Final Write Up

Summary

We implemented Monte Carlo Tree Search algorithm for Go, and parallelized it using OpenMP on CPU, and Cuda on GPU. Then we compared the performance of these three implementations. Our deliverables include figures describing the performance improvemnt in terms of number of simulated games, and win ratios between different implementations.

Background

In this project we'll try to parallelize Monte Carlo Tree Search algoritm. The basic data structure we use here is tree. The tree will grow from one single node, with the following 4 oeprations: Selection, Expansion, Simulation and Backpropagation.

Selection: If a node has been visited and searched before, we use some evaluation function to determine which child node we should use to walk down the tree. This is a multi-arm bandit problem and here we use Upper Confidence bound applied to Trees (UCT) as the evaluation function, to balance exploration and exploition.

Expansion: If a node has not been searched before, we will try to expand the node by finding all possible next moves, as the children of the node, which are also the leaf nodes of the tree.

Simulation: For the leaf nodes that are just expanded, we'll play lots of games on the node using random choices, and record the number of simulations and wins. The more simulations we do on a single node, the better performance we'll get. Because all simulations are played independently, this is the main part we're going to parallelize.
════════
• TASKS FOR THIS EXERCISE:
[1] Could you rewrite the part of the Monte Carlo Tree Search write-up starting at "Expansion: If a" and ending at "of the tree.", with "all possible next moves" replaced by "every legal next move"?
[2] Does each statement agree with the Monte Carlo Tree Search write-up? Answer yes or no for each and quote the deciding words. (a) The tree starts from a single node. (b) During Selection, the child node is picked at random. (c) Simulation is the main part the project aims to parallelize.

• SOURCE DATA:
════════
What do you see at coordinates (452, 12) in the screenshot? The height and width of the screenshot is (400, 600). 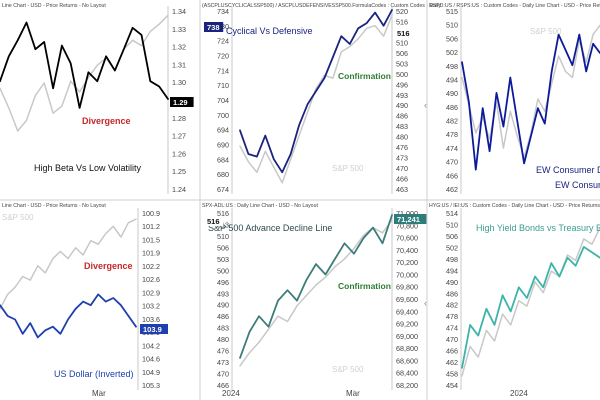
════════
• ANSWERS TO THE EXERCISE:
[1]
Expansion: If a node has not been searched before, we will try to expand the node by finding every legal next move, as the children of the node, which are also the leaf nodes of the tree.

[2]
(a) Yes: "The tree will grow from one single node"
(b) No: "here we use Upper Confidence bound applied to Trees (UCT) as the evaluation function"
(c) Yes: "this is the main part we're going to parallelize"